## INSTRUCTIONS TO FOLLOW
Copy the records below verbatim, from the line containing "Click the back arrow to exit editing" through the line containing "(x=59, y=14)", including both of those lines.

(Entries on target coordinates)
· · · · ·

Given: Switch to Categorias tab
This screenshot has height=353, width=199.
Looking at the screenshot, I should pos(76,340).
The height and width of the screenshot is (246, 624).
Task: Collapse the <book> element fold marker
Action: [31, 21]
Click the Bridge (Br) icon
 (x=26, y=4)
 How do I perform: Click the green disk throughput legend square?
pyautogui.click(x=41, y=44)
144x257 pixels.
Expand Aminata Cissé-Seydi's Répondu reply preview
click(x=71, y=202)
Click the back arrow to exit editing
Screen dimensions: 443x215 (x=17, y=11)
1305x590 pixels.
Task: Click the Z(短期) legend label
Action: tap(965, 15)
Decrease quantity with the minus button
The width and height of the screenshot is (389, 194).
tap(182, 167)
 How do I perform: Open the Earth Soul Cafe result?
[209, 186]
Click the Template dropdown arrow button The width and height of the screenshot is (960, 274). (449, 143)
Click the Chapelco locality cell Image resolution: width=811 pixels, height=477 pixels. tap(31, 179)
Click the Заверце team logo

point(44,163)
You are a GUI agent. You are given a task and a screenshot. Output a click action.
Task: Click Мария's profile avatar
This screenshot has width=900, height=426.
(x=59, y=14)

· · · · ·

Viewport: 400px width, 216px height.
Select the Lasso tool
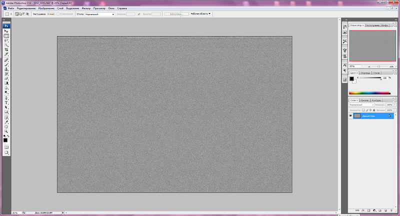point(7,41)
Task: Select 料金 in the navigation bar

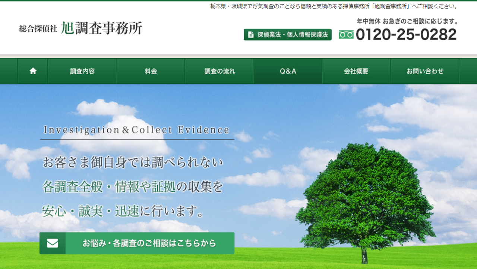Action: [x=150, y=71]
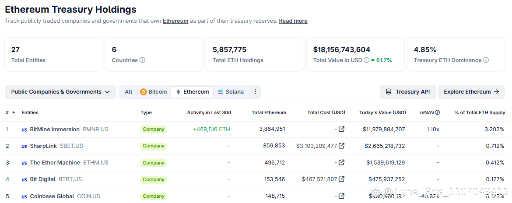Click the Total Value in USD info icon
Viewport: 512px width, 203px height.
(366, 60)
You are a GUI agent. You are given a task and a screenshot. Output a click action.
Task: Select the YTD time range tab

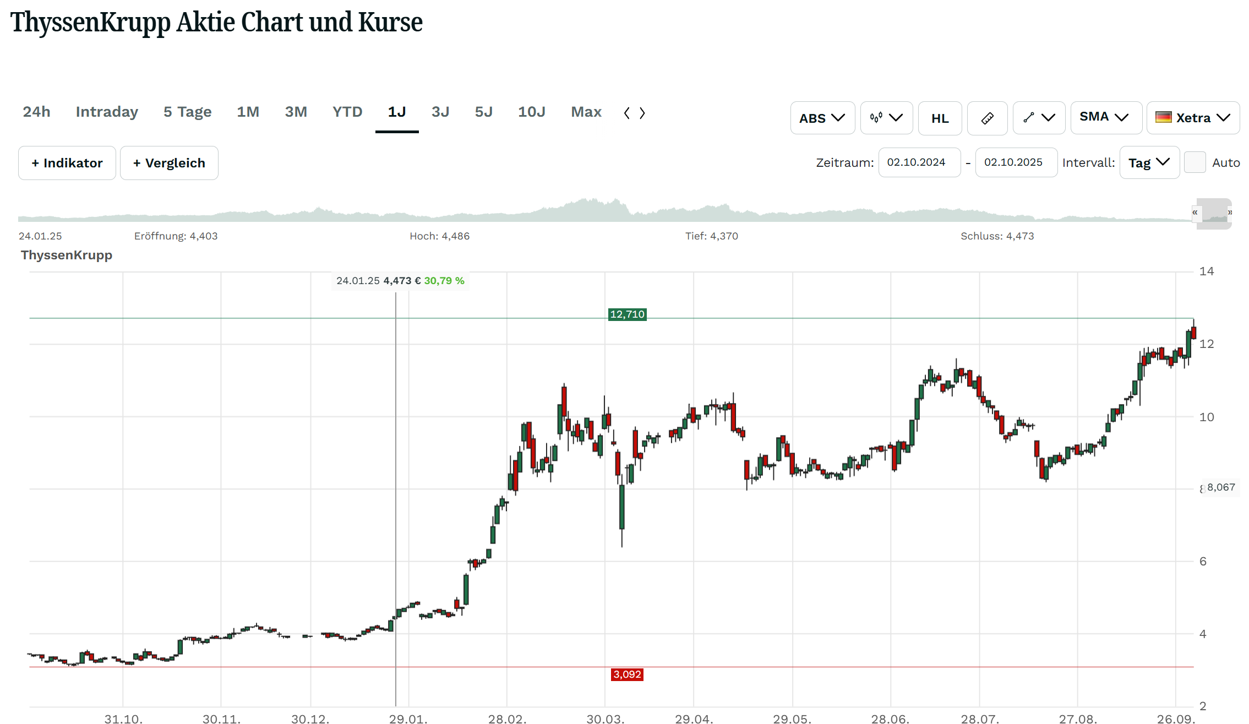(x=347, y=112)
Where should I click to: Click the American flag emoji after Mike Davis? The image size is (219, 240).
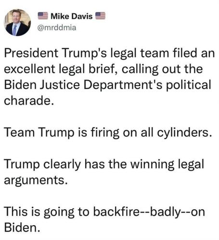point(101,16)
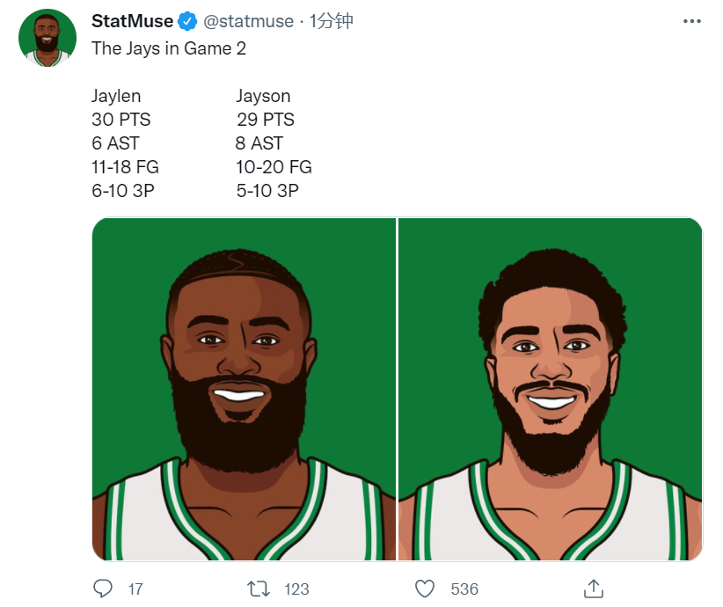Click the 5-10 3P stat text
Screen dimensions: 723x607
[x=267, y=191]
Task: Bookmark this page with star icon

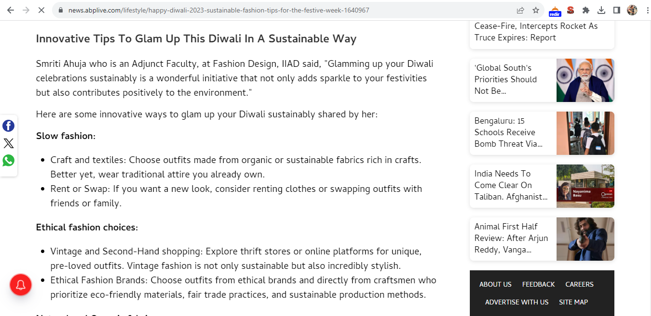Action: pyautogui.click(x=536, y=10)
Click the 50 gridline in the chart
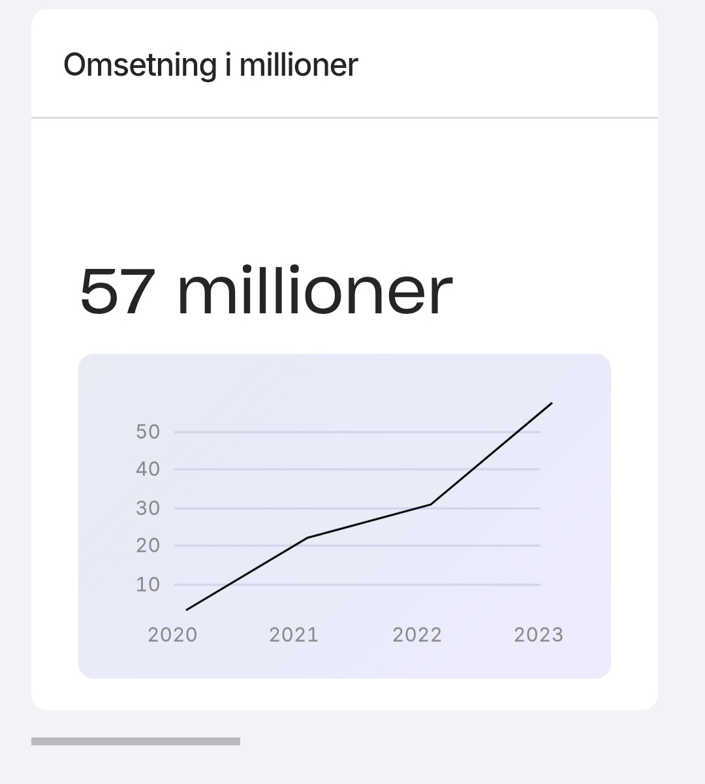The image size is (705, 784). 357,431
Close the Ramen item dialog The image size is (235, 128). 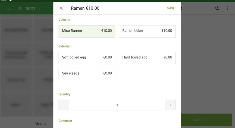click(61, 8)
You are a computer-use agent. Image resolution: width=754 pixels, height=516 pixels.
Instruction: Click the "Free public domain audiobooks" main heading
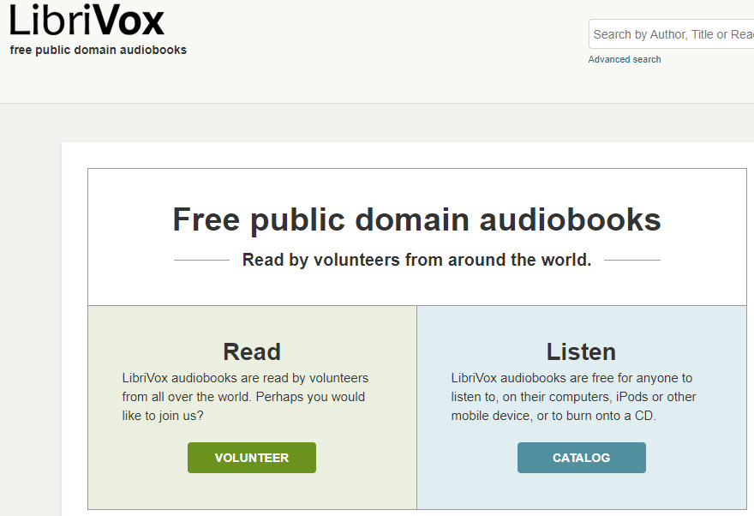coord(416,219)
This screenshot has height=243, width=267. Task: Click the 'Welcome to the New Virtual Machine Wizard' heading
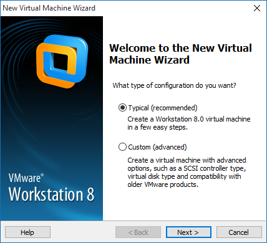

· · · · ·

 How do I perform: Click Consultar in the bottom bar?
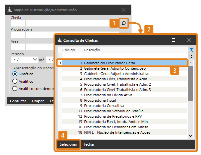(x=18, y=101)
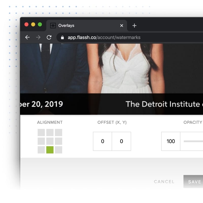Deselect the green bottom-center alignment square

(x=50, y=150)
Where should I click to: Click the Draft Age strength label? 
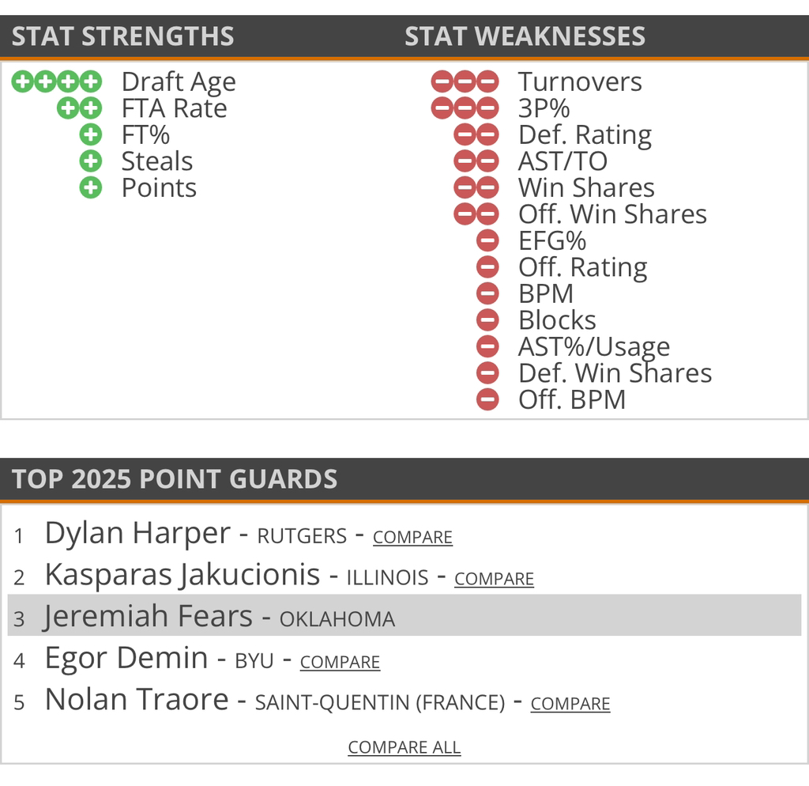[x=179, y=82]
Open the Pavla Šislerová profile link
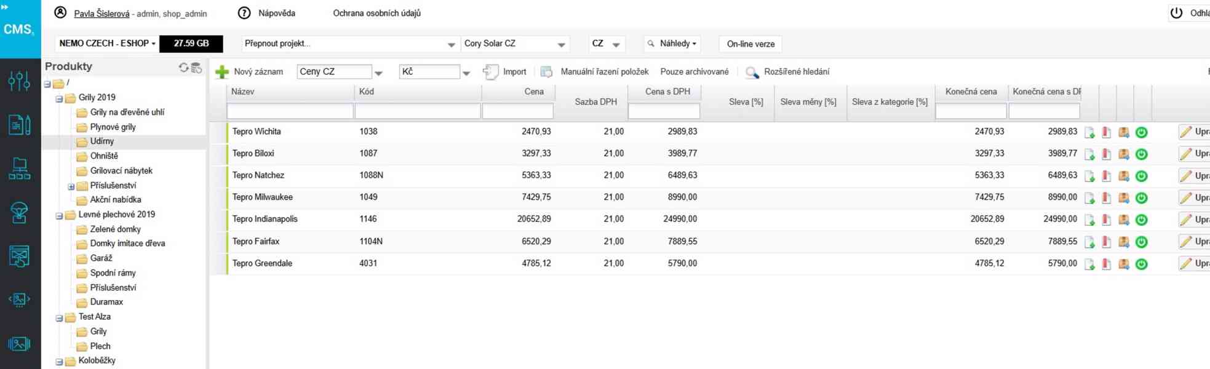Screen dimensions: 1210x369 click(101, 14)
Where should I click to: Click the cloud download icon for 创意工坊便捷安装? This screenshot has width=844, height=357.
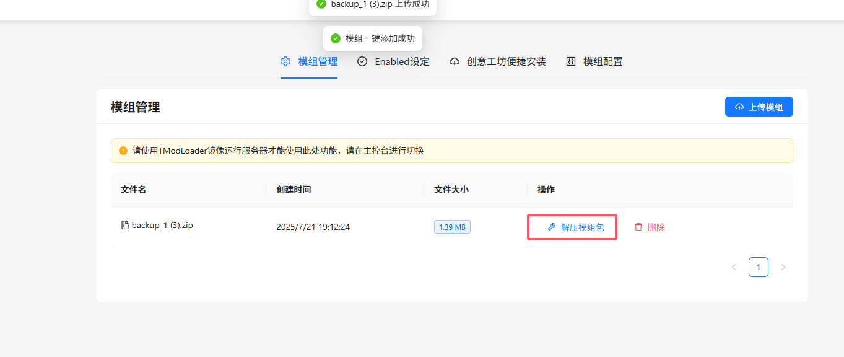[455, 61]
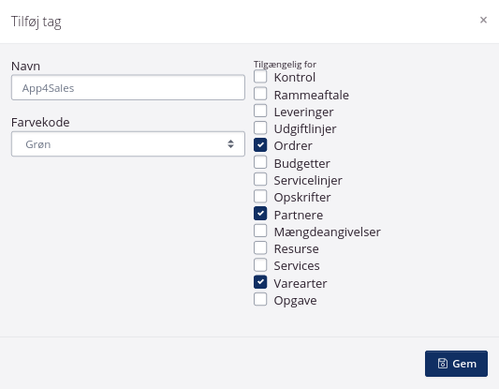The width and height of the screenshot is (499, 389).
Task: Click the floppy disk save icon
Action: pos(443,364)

· · · · ·

## FULL SOLUTION
Click the back arrow to exit editing
Screen dimensions: 443x215 (x=17, y=11)
1305x590 pixels.
Task: Click the Z(短期) legend label
Action: tap(965, 15)
Decrease quantity with the minus button
The width and height of the screenshot is (389, 194).
tap(182, 167)
 How do I perform: Open the Earth Soul Cafe result?
[209, 186]
Click the Template dropdown arrow button The width and height of the screenshot is (960, 274). (449, 143)
Click the Chapelco locality cell Image resolution: width=811 pixels, height=477 pixels. tap(31, 179)
Click the Заверце team logo

point(44,163)
You are a GUI agent. You are given a task and a screenshot. Output a click action.
Task: Click Мария's profile avatar
This screenshot has width=900, height=426.
(x=59, y=14)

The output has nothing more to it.